A new exhibition, ‘A Century of Valour’, has opened at The Collection museum in Lincoln, courtesy of Aviation Heritage Lincolnshire in partnership with the RAF Museum, the Imperial War Museum, the Lord Ashcroft Collection and Lincolnshire County Council’s Heritage Service, with funding from the National Lottery.
The centrepiece of the exhibition is the Victoria Cross awarded to one of the nation's greatest military heroes, Wing Commander Guy Gibson VC DSO and Bar DFC and Bar, of 'Dambusters' fame, along with other rare artefacts associated with him. This is the first time that Gibson’s VC medal has returned to Lincolnshire since his death in 1944; it has been displayed publicly only three times since then. The exhibition offers a unique opportunity to see the medal and also to explore Lincolnshire's aviation gallantry over the past 100 years.

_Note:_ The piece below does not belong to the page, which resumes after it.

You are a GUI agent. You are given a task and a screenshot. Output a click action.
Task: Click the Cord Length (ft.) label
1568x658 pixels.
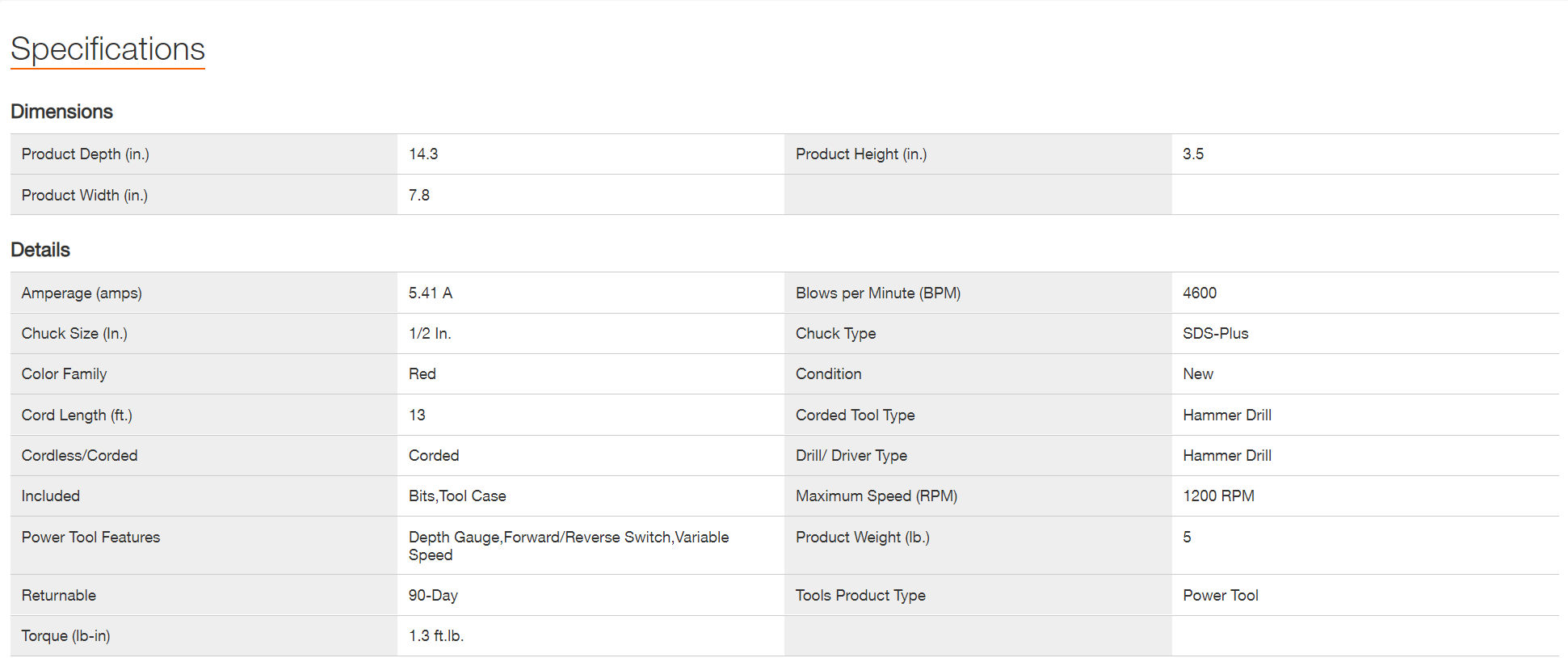coord(77,415)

The exhibition tells the story of bravery in the air and on the ground through three major periods in Lincolnshire's military aviation history: World War One, World War Two and The Cold War. The heroism of aircrew and ground personnel who risked their lives to support their comrades, Bomb Disposal Officers defusing devices on their own, the impact of animals such as explosives detection dogs and homing pigeons and modern day stories of bravery in Afghanistan are all included. One exhibit features a Dickin medal awarded to a pigeon which flew hundreds of miles carrying a message notifying officials of an aircraft crash. Previously unseen memorabilia is also on show from the famous fighter ace Douglas Bader, including his log book and artefacts from his time in captivity in Colditz Castle. Other stories include the American nurses, known as the “Winged Angels”, who supported injured troops transported in C-47 Dakota aircraft to bases in the county for onward transferral to hospitals. There are also rare accounts from the Cold War of Vulcan bomber crews ready to unleash terrible retaliation to the Soviet nuclear threat. A decommissioned tactical nuclear weapon and a Vulcan pilot's ejection seat are also on display.

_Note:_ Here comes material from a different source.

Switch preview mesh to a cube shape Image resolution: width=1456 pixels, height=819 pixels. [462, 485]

In 1944, whilst Guy Gibson was based at RAF Coningsby, in a non-operational ground post, he made persistent requests to fly on operations. Finally, although he had already flown more than 170 ‘ops’, he was granted permission to fly one final ‘op’ on 19th September 1944, as Master Bomber in a DH Mosquito. He failed to return from the operation and it was subsequently discovered that he had been killed. Despite all that he had achieved he was still just 26 years old. His personal effects were collected together at RAF Coningsby and dispatched to his family: his father, his sister Joan and his brother Alex. Joan hung his uniform in a wardrobe for several years before removing his well-worn pilot’s brevet – his ‘wings’ – from the jacket, to mount them in a picture frame together with a photo of her beloved brother.
To presage the new exhibition Guy Gibson’s ‘wings’ were flown over Lincoln in a Eurofighter Typhoon from RAF Coningsby on Friday 24th January. Whilst Gibson’s ‘wings’ were at Coningsby the opportunity was taken to photograph them in the BBMF hangar with the Flight’s Avro Lancaster, the aircraft type which is synonymous with him and the ‘Dams Raid’ and which he first flew from RAF Coningsby in July 1942. After the Typhoon had landed, the ‘wings’ were returned to The Collection museum by RAF courier to be put on display in the Gibson cabinet at the exhibition.
There is a small charge to view the exhibition in Lincoln which will run to 15th March (details can be found on The Collection museum's website).